Au mois de septembre 1724 mourut le paysan Pierre Blagoyévitch de Kissilovo, petit village que les rapports du temps placent dans la «Hongrie du Sud», mais qui se trouve en Serbie actuelle, alors occupée par les Autrichiens. Dix semaines après sa mort, neuf autres personnes du même village succombèrent en huit jours, déclarant avoir vu pendant la nuit Pierre Blagoyévitch venir leur sucer le sang. Le neuvième jour, la femme du vampire raconta que la nuit précédente Pierre Blagoyévitch lui était apparu et lui avait demandé ses souliers.

- _DONNÉES FOURNIES_
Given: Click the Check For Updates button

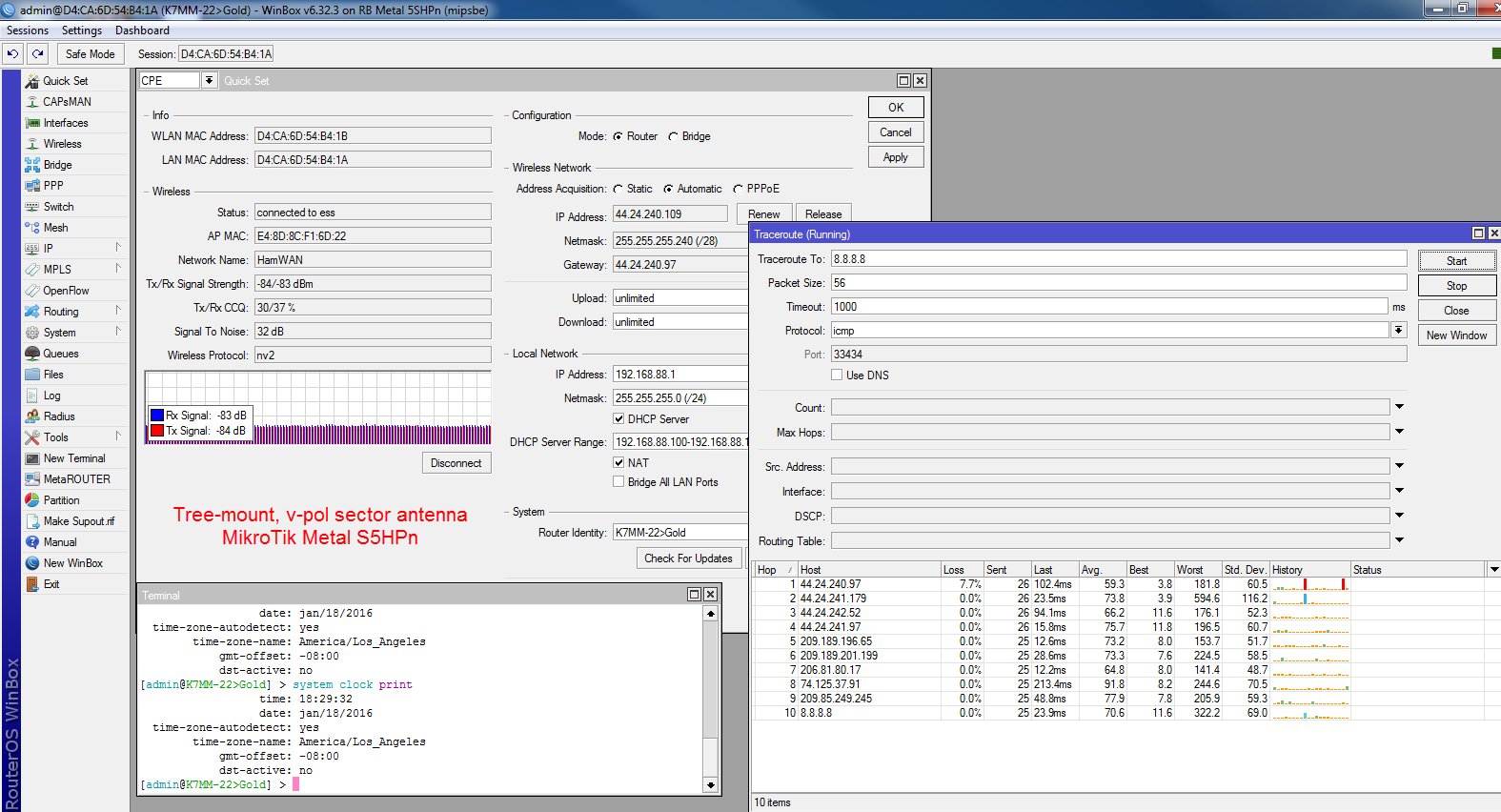Looking at the screenshot, I should (688, 558).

- _TÂCHES DEMANDÉES_
1. Selon le texte sur Pierre Blagoyévitch, combien d'autres personnes du village succombèrent après sa mort, et en combien de jours ?
2. Poursuivez le texte sur Pierre Blagoyévitch à partir de sa dernière phrase.
Ces données proviennent d'une source distincte du texte.

- _RÉPONSES PAR TÂCHE_
1. Neuf autres personnes succombèrent, en huit jours.

2.
Alors le village entier se présenta au proviseur impérial à Gradischka (Véliko Gradichté); celui-ci vint avec un pope et un bourreau, pour examiner l'affaire. Il ordonna d'ouvrir le tombeau du mort. On trouva Pierre Blagoyévitch «tout frais» (ganz frisch), comme nous assure l'acte officiel. Ses cheveux, sa barbe, ses ongles s'étaient renouvelés; sa bouche était pleine de sang. On lui enfonça un pieu dans le cœur et on le brûla. L'officier impérial rédigea un long rapport au Gouvernement de Belgrade, qui le fit envoyer à Vienne où il provoqua une grande sensation dans la presse et même dans les milieux scientifiques[597].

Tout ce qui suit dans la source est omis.